For instance, it has set net domestic asset target of 16 percent for fiscal 2019-20 in contrast to 12.3 percent in June.
It has also set a public sector credit growth target of 24.3 percent, up from 21.1 percent last month.
“This is not a tight monetary policy at all. Rather, the central bank has taken a relaxed policy given the existing crisis in the money market,” said Ahsan H Mansur, executive director of the Policy Research Institute of Bangladesh.
The slower-than-expected remittance and exports earnings growth in comparison to GDP has compelled the central bank to take the stance.
“The liquidity crunch in banks will ease for the time being because of this. But there will be a downside risk and it may create a balance of payment crisis,” Mansur said, adding that the economy will face inflationary pressure.
But BB Governor Fazle Kabir had a different opinion.
“The new monetary policy is cautiously accommodative like the previous ones as it will help achieve 8.2 percent GDP growth and contain inflation at 5.5 percent,” he said while unveiling the monetary policy yesterday.
And in a departure from the past, he unveiled a monetary policy for the entire fiscal year instead of the previous practice of unveiling one every six months.
In the year-long monetary policy, the private sector credit growth target has been set at 14.8 percent although the growth rate dropped to a six-year low of 11.29 percent last fiscal year.
The central bank governor though blamed the low private sector credit growth on banks straightening out their lending practices.
“Some overenthusiastic banks have been forced to scrap their questionable stance in disbursing loans because of our intensive monitoring,” he said.
This has helped bring down the private sector credit growth to a logical level when compared to the emerging economies of South and East Asian countries, he said.
“The public sector credit growth looks higher than the private sector. But in terms of funds, the credit volume of the private sector is at least 7.3 times higher than the public one.”
He went on to express satisfaction about the ongoing situation in the money market as the net foreign assets (NFAs) increased last fiscal year, mitigating the liquidity crunch in banks.

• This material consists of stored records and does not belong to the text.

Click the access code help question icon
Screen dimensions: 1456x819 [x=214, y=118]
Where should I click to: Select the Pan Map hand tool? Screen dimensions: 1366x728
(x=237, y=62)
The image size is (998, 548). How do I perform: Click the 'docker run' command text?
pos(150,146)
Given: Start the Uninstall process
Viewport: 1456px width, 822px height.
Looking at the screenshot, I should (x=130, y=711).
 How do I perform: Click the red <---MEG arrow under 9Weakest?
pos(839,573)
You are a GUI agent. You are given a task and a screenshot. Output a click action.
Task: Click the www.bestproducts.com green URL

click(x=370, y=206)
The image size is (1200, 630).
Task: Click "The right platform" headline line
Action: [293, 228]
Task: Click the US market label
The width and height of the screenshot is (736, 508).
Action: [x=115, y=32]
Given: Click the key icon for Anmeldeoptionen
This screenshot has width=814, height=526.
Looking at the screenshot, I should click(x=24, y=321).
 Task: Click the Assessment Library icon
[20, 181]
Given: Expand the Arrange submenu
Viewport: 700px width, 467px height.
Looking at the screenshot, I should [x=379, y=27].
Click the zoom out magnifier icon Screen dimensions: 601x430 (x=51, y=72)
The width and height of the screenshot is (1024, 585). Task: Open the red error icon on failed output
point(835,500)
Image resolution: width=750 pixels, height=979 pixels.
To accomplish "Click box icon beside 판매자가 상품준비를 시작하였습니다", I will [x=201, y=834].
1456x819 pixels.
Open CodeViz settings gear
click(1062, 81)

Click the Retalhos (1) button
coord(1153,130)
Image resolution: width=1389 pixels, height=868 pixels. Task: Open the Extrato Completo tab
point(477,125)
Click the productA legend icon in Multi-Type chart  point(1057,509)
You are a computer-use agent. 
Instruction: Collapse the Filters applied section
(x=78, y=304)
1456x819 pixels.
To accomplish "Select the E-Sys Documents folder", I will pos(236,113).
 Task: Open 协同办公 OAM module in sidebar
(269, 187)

The central bank has projected the NFAs will register a 0.3 percent growth this fiscal year, whereas it grew 2.2 percent last fiscal year.
Kabir, however, said the implementation of the new VAT Act and crop damage due to recent floods may create inflationary pressure. The central bank also announced it will be switching to short-term interest rate-based monetary policy in keeping with global best practices. It has started preparations for the switch with the South Asia Regional Training and Technical Assistance Centre (SARTTAC), a collaborative venture between the International Monetary Fund and its six member countries of South Asia.
But economists expressed doubt about the success of the new policy in the absence of a vibrant bond market.
Given only the call money market to rely on it will be tough for the central bank as the developed nations depend on the yield of bond to set and reset the policy rate, said Mansur, also a former economist of the IMF.
Zahid Hussain, a former lead economist of the World Bank’s Dhaka office, echoed the same.
This will require establishment of a stronger link between the policy rates and financial market prices, which in turn will require a more competitively behaved banking system and development of a bond market, he said.
“The central bank will need to work much harder on these fronts before switching to an interest rate targeting-based monetary policy regime.”